Avanti Popolo; war drama / road movie, Israel, 1986; D: Rafi Bukai, S: Salim Dau, Suhel Haddad, Tuvia Gelber, Danny Segev
The last day of the Six-Day War. After they buried a dead companion and killed another one for wanting to continue to fight, two Egyptian soldiers, Haled and Gassan, walk by foot across the Sinai desert to reach the Suez canal. Along their way, they pass by a deserted Egyptian outpost and reach a UN Jeep with a dead UN observer in it, where they find whiskey. A British reporter arrives with Israeli soldiers, picks up Haled and Gassan in his van, but immediately throws them out after Gassan throws up on him. Haled is able to turn on the UN Jeep, but it gets stuck in the sand. The two get captured by Israeli soldiers who bring them along, but the next morning, the Israelis accidentaly walk into a minefield and die. Another group of Israeli soldiers shows up and starts chasing Haled and Gassan. Haled is shot first, while Gassan is shot at the Suez canal, as Egyptian soldiers exchange fire with Israeli soldiers.
A rare movie about the Six-Day War between Israel and Egypt, "Avanti Popolo" is unusal since it actually depicts the story shown from the perspective of two Egyptian soldiers, Haled and Gassan, and not from the Israeli perspective.
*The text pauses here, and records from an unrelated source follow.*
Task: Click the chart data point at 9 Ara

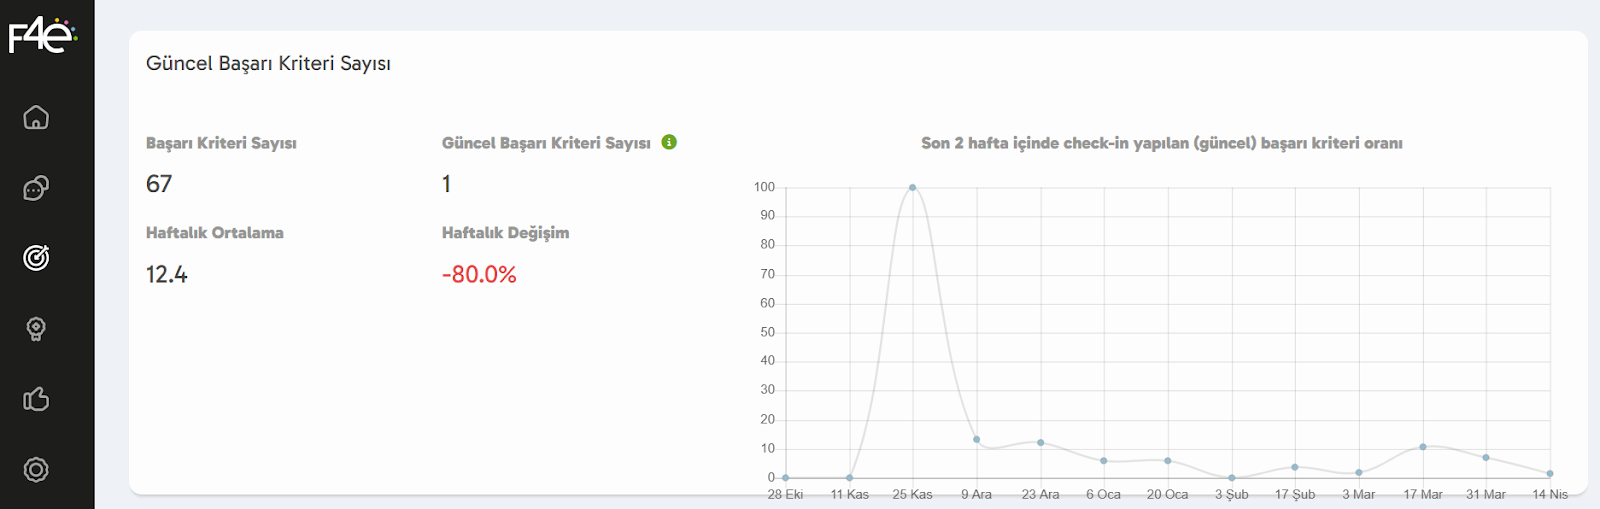Action: tap(977, 440)
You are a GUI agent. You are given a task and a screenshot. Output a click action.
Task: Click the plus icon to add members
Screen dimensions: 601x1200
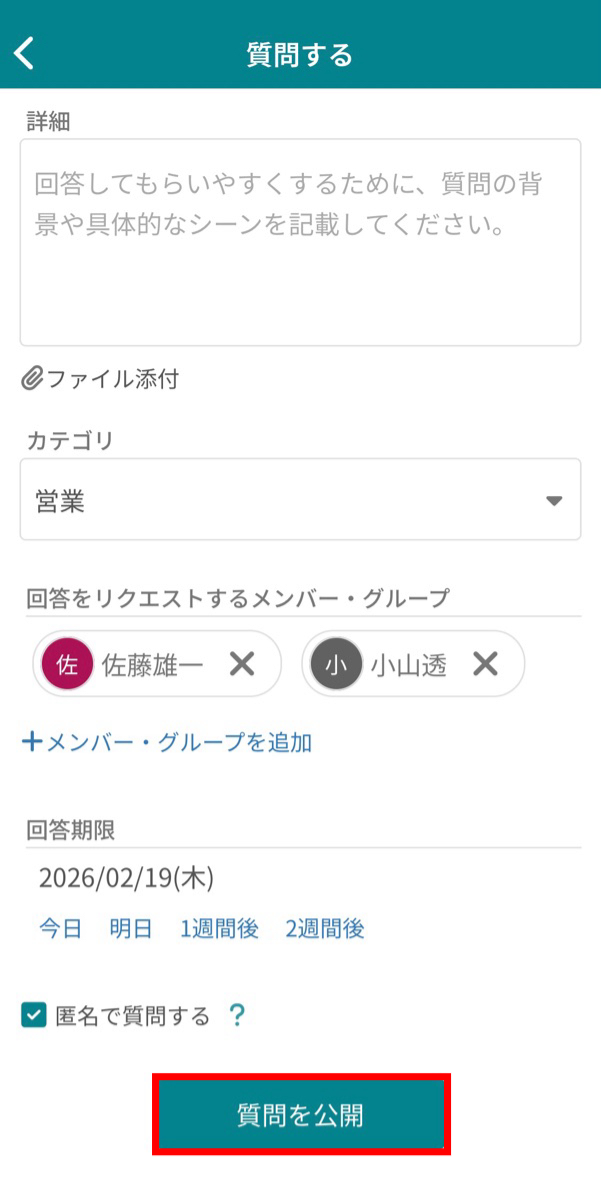pos(30,742)

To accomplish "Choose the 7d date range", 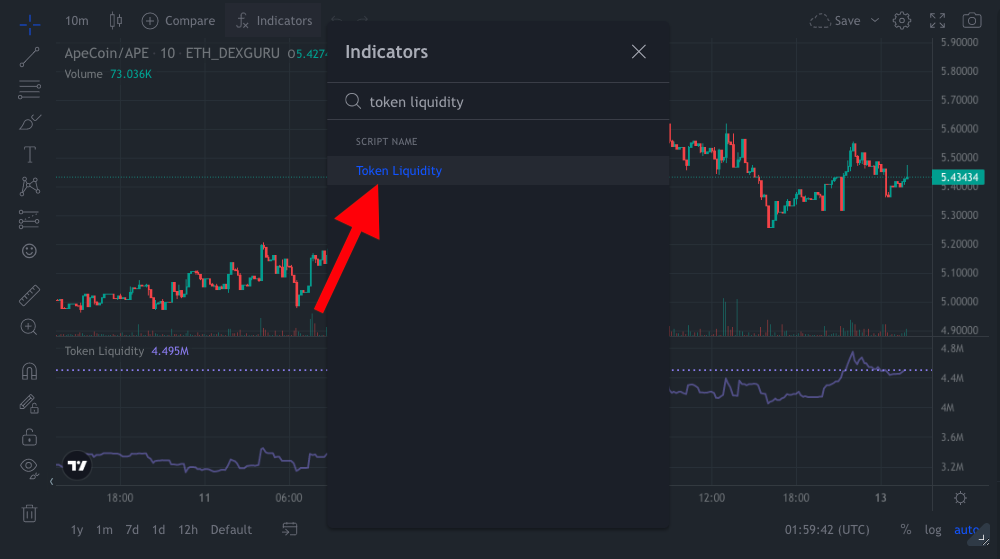I will 132,530.
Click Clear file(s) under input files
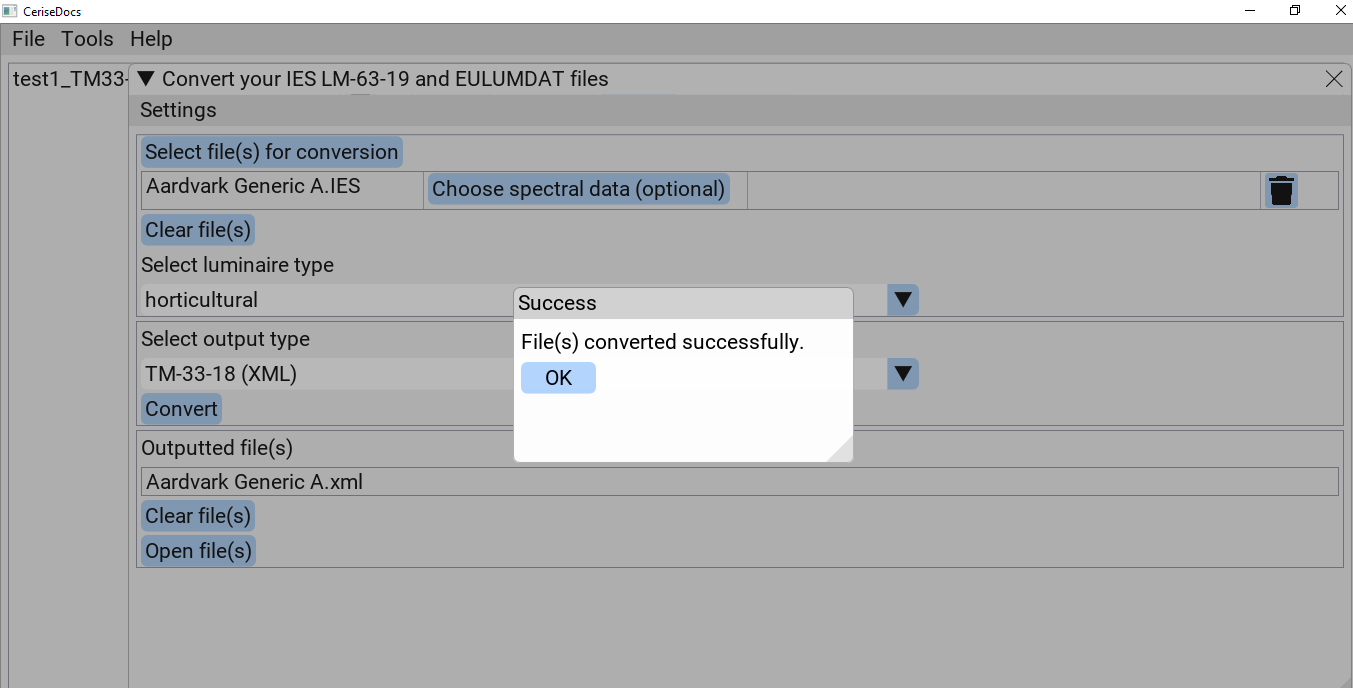The height and width of the screenshot is (688, 1353). coord(198,230)
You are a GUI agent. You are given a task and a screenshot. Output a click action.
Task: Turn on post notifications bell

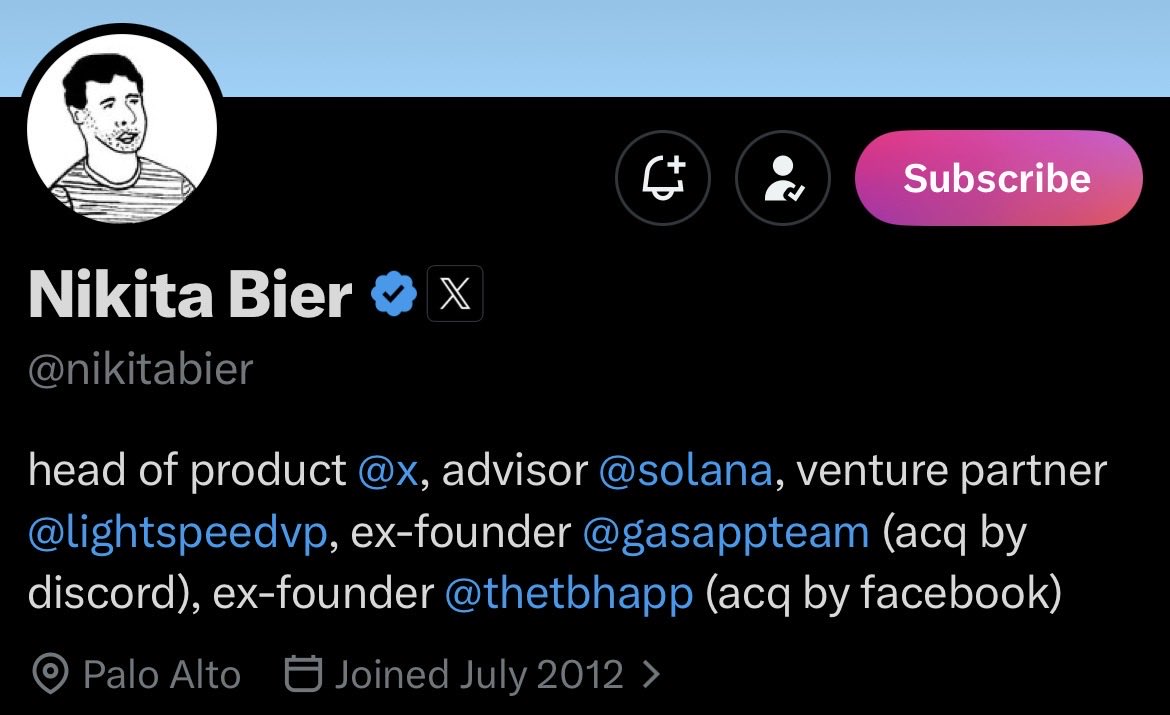(662, 178)
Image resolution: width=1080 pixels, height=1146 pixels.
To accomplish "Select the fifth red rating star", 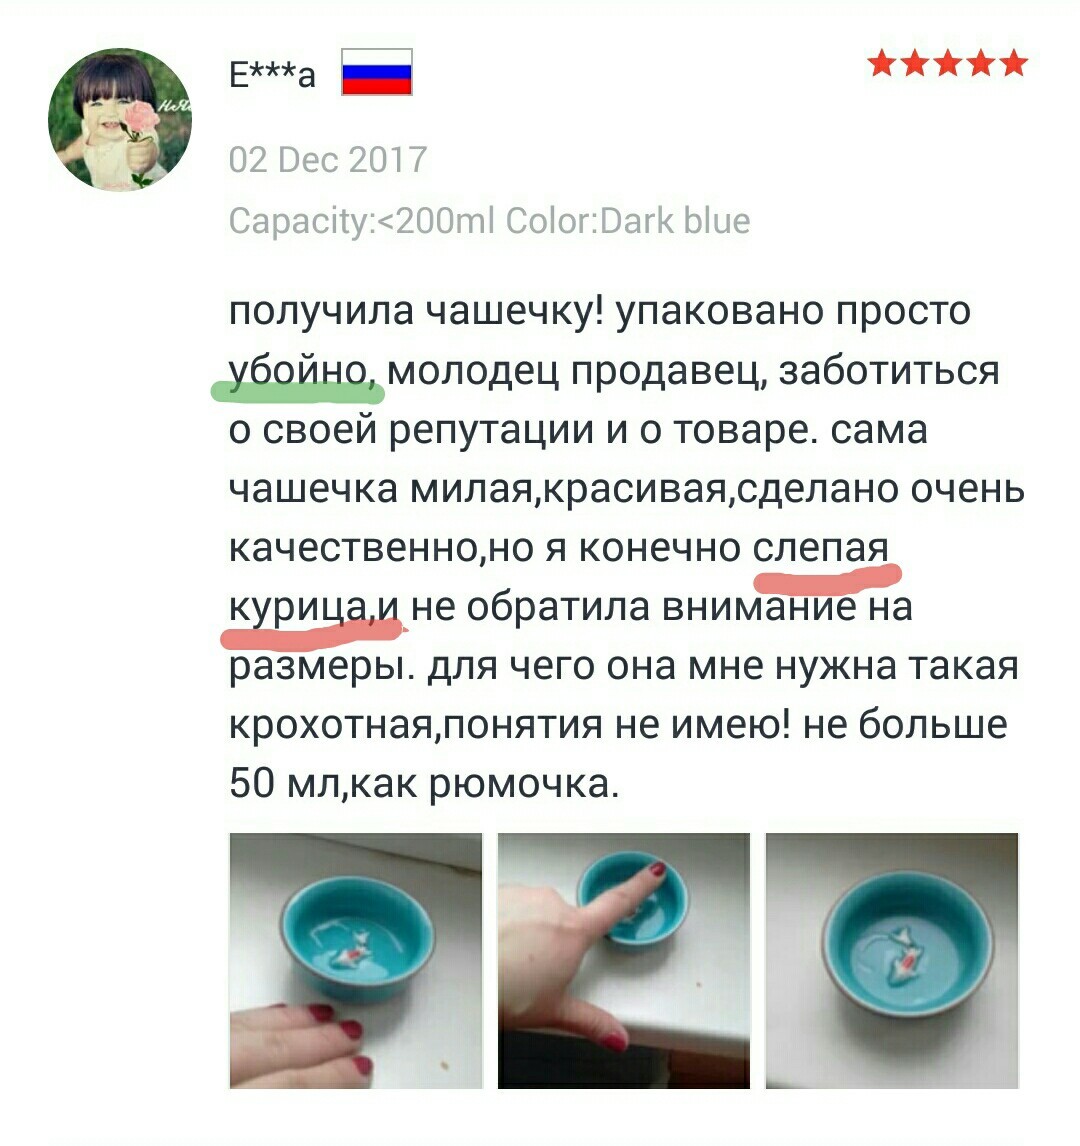I will pos(1014,64).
The Egyptian soldiers were thus given a humane dimension, almost as three-dimensional characters. The episodic story is problematic, though, as it is structured as a road movie where they walk by foot across Sinai, and thus feels somewhat disjointed and random overall. Filmed in aesthetic locations with several good frames of sand dunes and moutains in the Sinai desert, "Avanti Popolo" is still more inspired cinematography-wise than narrative-wise, as it lacks a tighter narrative with a goal. One of the best episodes is when the Egyptian soldiers arrive at a Jeep with a dead UN observer, and Gassan, a struggling actor, finally opens up as the viewers discover a lot about him, whether it is his comment about the Swedish UN observer ("Even dead they look better than us!") or the irony of his first theater role ("I play a Jew! Shylock from the Merchant of Venice!"). Surprisingly, Israeli soldiers are depicted in worse light than the Egyptian protagonists, especially in the dark ending where a IDF unit just spots a wounded Israeli soldier and immediately starts shooting and chasing after Haled and Gassan, not even trying to listen to them that they were just helping the wounded IDF soldier who stumbled upon a minefield. The movie created the feeling of randomness and chaos of war, yet it still feels it needed a better and different storyframing than the one we got.